Duas canções, em especial, me encantaram. A primeira - “Dona Cila”, é uma canção escrita em homenagem à sua avó, a quem o álbum é dedicado. A letra é permeada por um sentimento a um só tempo doce e amargo. A doçura do amor que sustenta, o amargo da despedida. Há melancolia na construção e melancolia é um sentimento difícil. Fala de uma dor danada, a do apego que “não quer ir embora” junto com quem se vai. E termina belamente com uma espécie de oração:
Ó meu pai do céu, limpe tudo aí
Vai chegar a rainha
Precisando dormir
Quando ela chegar
Tu me faça um favor
Dê um banto a ela, que ela me benze aonde eu for
A outra é um samba-canção a não dever quase nada a outros grandes nomes do samba brasileiro. Falo de “Altar particular”, canção de uma cadência a la Noel Rosa e também de letra sofrivelmente bela. Com versos como “No breu de hoje eu sinto que/ O tempo da cura tornou a tristeza normal”, o eu-lírico, que experimenta a via crucis de uma dolorosa relação amorosa, espera, no sentido mais perseverante da palavra, a concretude do amor, uma fagulha de plenitude alcançada pelo coração.

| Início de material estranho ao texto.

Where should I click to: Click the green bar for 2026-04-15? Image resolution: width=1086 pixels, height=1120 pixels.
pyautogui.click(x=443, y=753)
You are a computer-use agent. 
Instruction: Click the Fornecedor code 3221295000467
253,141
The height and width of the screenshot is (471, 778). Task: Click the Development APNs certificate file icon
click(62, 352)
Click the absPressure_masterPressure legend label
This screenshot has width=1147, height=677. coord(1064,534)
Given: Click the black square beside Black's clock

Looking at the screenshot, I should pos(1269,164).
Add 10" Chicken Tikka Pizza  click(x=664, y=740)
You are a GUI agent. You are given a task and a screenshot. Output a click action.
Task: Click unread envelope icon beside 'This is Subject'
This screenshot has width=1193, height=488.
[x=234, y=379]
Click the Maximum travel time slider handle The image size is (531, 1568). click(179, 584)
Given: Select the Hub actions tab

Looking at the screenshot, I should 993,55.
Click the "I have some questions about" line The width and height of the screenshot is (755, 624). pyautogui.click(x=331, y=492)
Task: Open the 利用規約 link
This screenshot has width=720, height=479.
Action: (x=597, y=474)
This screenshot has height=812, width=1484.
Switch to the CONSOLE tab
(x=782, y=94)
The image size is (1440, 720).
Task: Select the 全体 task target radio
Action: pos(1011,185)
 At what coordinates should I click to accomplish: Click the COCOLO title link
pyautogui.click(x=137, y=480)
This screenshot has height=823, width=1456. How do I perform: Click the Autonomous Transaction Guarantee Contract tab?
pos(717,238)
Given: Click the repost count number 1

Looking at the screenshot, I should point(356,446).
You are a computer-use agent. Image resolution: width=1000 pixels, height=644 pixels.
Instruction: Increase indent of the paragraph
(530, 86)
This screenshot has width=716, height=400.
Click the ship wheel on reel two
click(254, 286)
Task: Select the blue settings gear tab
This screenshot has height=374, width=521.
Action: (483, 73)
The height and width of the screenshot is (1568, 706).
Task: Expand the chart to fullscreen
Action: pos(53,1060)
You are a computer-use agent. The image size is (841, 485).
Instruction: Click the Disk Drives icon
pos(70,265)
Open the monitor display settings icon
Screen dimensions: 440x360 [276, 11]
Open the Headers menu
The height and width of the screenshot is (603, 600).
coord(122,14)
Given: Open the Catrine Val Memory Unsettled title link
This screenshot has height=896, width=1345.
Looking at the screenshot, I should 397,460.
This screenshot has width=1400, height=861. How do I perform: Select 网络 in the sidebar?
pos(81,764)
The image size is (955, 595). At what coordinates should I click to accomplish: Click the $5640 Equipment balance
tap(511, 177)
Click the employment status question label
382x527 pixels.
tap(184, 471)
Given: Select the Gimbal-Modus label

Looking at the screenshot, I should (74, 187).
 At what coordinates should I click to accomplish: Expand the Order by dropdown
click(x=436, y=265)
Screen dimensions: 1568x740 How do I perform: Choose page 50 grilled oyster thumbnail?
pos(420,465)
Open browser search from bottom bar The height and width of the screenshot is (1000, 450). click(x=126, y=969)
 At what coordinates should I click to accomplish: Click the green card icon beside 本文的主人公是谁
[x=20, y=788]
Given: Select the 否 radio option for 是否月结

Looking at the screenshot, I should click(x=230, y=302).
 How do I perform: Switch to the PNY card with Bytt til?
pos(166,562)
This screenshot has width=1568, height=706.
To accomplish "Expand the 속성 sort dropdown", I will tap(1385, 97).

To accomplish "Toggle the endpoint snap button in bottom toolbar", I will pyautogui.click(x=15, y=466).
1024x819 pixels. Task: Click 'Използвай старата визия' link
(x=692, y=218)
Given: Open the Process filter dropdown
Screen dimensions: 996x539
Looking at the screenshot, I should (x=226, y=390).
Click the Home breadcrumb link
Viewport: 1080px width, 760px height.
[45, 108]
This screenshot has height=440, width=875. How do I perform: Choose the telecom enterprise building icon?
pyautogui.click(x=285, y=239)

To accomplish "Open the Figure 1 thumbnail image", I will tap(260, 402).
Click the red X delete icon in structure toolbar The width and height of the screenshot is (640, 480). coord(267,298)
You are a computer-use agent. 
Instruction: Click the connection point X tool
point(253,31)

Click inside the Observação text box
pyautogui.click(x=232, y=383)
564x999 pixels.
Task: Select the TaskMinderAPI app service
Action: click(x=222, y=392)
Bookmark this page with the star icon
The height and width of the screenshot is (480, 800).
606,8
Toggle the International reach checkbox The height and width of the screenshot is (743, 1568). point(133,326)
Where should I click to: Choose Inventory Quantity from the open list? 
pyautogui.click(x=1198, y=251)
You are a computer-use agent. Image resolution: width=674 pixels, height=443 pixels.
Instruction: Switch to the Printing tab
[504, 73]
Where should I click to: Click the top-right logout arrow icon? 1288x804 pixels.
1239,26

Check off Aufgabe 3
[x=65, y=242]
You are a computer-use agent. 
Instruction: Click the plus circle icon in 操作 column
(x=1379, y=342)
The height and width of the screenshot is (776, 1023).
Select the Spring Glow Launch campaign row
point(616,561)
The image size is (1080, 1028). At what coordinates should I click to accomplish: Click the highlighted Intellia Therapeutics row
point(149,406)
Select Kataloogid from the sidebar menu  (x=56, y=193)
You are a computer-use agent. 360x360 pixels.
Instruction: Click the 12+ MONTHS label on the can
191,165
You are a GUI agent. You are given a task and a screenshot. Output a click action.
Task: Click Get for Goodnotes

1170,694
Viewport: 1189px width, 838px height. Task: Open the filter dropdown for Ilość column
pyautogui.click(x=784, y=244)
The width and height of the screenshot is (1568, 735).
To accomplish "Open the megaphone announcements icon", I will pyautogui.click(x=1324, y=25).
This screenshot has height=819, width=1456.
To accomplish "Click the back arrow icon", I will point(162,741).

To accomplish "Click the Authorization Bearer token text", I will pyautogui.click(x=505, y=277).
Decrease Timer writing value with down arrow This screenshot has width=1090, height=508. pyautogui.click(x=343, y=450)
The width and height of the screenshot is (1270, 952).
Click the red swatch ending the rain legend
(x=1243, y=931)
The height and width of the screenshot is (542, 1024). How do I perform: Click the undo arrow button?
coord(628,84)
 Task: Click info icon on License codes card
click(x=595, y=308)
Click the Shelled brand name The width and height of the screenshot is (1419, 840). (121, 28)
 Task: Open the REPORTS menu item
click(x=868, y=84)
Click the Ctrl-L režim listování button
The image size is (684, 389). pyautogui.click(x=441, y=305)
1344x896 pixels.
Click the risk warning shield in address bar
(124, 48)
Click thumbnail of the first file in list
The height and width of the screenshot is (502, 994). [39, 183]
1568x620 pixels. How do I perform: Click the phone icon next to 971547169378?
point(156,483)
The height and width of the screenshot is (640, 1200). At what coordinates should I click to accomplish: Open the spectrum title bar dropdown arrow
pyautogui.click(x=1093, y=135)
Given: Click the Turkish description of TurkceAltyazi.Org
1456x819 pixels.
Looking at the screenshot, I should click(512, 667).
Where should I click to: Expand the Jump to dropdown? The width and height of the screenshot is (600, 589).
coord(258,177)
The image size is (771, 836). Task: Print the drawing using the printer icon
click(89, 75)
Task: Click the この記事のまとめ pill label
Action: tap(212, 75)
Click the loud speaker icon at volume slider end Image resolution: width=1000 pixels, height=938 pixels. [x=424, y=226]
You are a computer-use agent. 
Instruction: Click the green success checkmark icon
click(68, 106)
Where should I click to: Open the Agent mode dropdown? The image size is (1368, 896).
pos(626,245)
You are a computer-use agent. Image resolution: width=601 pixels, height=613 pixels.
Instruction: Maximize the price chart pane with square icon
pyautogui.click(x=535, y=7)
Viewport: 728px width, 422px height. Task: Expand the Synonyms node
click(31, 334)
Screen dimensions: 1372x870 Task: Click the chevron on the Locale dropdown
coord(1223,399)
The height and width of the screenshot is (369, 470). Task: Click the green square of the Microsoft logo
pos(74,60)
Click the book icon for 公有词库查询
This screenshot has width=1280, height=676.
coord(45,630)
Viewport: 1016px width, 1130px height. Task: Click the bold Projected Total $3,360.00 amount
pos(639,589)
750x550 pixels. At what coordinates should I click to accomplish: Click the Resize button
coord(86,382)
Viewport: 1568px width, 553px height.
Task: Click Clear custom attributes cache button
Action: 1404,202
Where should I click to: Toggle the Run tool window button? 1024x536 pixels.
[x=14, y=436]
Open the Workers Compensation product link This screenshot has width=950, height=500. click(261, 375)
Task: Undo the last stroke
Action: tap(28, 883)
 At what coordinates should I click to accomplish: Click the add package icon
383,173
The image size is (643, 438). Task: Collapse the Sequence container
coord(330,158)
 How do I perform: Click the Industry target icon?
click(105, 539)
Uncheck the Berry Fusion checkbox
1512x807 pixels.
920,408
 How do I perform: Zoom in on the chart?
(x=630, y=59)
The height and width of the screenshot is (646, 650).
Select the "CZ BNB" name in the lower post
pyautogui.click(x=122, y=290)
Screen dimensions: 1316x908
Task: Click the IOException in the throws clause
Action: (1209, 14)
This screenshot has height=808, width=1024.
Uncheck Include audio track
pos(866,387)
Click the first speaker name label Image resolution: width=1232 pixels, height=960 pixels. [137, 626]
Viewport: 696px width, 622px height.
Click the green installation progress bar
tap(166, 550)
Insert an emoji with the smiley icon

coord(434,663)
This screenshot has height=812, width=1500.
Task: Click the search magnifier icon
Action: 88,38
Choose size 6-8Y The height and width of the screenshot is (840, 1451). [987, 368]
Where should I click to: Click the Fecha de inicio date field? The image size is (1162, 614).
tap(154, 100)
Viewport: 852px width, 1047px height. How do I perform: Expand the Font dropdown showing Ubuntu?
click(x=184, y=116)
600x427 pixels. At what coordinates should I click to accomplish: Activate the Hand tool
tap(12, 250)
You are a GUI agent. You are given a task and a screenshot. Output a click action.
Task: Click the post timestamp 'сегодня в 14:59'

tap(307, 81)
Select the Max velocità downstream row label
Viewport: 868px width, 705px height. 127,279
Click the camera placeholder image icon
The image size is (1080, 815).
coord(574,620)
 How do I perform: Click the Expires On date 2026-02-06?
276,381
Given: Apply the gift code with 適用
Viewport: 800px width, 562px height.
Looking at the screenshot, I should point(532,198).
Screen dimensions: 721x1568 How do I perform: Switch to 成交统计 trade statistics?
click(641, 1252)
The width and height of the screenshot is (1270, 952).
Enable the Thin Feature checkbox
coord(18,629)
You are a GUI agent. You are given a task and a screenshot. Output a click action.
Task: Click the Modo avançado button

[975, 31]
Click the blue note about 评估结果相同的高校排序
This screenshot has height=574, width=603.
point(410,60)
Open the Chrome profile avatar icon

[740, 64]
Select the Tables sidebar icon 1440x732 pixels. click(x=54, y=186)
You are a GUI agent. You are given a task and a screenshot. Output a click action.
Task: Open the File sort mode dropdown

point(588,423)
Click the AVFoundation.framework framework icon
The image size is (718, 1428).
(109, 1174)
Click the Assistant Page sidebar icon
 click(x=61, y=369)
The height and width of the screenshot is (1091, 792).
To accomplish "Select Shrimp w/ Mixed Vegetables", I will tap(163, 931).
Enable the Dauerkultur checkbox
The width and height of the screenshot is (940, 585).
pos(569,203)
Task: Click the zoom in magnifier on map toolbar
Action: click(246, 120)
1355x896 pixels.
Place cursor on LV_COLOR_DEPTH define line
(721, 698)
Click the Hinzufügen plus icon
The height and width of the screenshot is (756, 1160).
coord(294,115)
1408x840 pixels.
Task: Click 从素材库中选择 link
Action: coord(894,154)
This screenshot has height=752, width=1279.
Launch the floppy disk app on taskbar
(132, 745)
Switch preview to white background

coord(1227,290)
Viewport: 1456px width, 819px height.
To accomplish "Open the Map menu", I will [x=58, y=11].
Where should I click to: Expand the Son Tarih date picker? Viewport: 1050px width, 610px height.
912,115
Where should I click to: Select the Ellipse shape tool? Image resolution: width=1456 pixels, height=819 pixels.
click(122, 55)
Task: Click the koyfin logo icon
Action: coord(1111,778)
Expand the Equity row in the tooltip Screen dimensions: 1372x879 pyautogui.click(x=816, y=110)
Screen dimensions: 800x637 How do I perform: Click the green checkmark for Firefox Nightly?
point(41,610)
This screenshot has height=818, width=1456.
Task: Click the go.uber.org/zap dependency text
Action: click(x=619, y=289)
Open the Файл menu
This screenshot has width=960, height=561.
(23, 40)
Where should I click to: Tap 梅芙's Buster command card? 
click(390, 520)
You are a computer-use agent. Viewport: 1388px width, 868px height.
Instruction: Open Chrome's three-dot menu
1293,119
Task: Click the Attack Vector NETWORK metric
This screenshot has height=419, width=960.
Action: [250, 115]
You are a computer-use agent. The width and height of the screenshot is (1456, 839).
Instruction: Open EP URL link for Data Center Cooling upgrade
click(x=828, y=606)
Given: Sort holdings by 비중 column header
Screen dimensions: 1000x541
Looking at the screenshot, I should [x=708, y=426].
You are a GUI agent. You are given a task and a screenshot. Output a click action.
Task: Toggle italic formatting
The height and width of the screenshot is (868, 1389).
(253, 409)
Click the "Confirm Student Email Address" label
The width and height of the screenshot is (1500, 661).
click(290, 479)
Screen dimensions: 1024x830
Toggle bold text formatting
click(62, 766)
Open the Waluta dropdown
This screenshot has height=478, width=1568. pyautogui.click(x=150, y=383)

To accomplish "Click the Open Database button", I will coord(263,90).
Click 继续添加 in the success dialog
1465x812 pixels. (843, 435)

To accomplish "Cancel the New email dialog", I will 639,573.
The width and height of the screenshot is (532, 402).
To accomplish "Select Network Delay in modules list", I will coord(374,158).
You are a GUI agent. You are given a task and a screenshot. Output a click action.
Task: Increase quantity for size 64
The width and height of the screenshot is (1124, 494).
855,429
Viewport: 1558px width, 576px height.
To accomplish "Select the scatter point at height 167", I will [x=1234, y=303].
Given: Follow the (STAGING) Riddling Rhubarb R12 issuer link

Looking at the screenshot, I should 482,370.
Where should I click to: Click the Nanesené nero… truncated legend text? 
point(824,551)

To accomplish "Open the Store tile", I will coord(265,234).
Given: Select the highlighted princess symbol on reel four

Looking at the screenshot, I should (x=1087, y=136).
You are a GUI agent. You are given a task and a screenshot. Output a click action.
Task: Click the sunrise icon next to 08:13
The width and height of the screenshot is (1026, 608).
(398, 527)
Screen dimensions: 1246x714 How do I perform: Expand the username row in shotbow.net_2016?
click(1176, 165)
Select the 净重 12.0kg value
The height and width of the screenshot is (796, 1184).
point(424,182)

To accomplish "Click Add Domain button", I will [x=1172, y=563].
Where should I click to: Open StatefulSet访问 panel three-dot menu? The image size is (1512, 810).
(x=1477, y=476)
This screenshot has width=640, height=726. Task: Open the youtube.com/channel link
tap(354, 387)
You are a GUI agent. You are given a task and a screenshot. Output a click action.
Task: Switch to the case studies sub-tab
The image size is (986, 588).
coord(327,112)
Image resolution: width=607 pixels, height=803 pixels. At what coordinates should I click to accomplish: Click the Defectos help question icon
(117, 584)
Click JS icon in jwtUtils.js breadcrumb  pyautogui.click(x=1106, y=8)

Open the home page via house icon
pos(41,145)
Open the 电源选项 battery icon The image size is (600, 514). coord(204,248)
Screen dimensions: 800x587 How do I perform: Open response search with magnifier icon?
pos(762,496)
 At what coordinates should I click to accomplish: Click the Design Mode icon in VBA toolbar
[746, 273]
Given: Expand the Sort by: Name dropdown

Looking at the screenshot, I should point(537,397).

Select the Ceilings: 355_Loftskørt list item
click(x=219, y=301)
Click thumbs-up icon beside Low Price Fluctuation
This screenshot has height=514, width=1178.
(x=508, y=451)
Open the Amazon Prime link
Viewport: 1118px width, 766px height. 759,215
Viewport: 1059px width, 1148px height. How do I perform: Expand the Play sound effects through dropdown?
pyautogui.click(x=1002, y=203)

Finaliza, entretanto, com a espera:
Teu cais deve ficar em algum lugar assim
Tão longe quanto eu possa ver de mim
Onde ancoraste teu veleiro em flor
Sem mais, a vida vai passando no vazio
Estou contudo a flutuar no rio
esperando a resposta ao que chamo de amor
O disco que traz ainda regravações como “A História de Lily Braun” de Chico Buarque e o clássico “Ne me quite pas” (em versão surpreendente), agrada pela beleza e pelo cuidado. Se “música é perfume”, o disco de Maria Gadú há de espalhar aromas inesquecíveis e, com sorte, hão de impregnar...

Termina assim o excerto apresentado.